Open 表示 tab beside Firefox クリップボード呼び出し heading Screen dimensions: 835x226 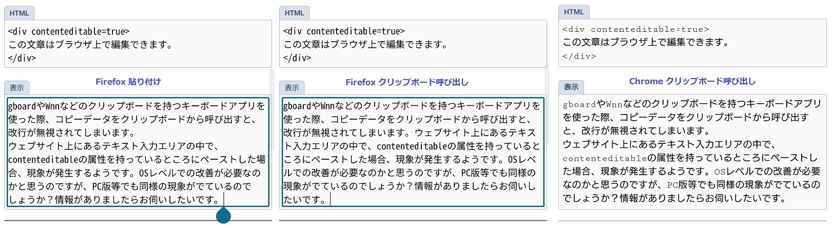[292, 88]
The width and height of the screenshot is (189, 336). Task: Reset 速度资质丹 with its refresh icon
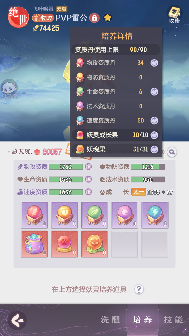point(154,121)
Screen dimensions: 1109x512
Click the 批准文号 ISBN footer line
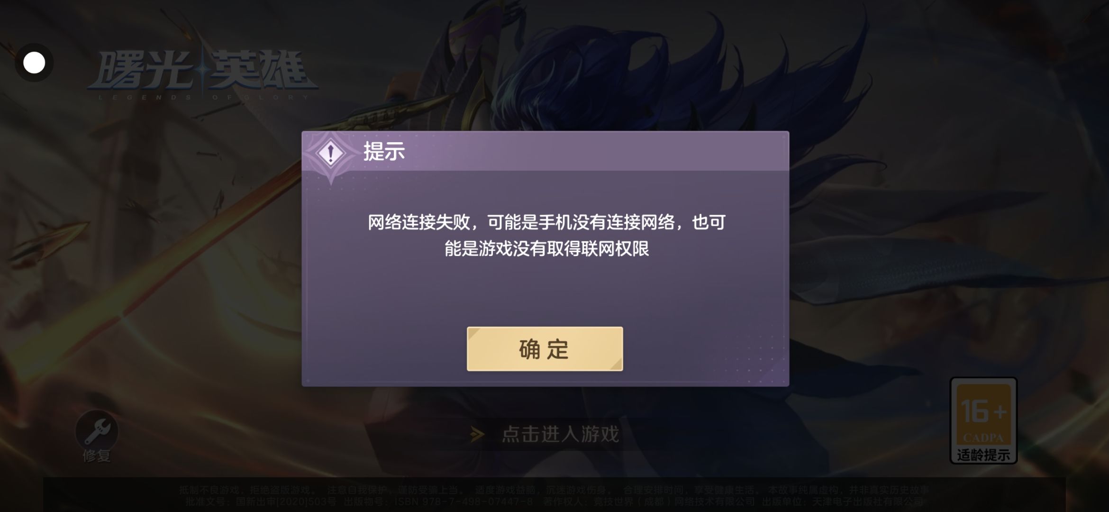click(x=554, y=502)
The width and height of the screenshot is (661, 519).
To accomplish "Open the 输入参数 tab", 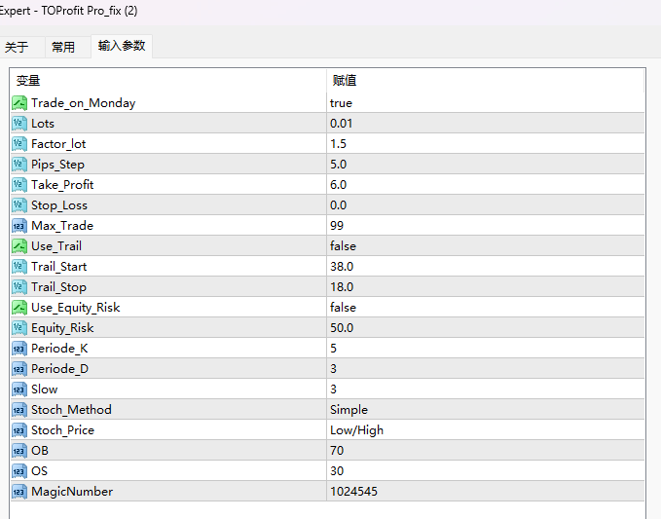I will [122, 46].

**Task brief:** Count how many lines of the entries above contain the word "screenshot", and give only that number.

**Final result:** 2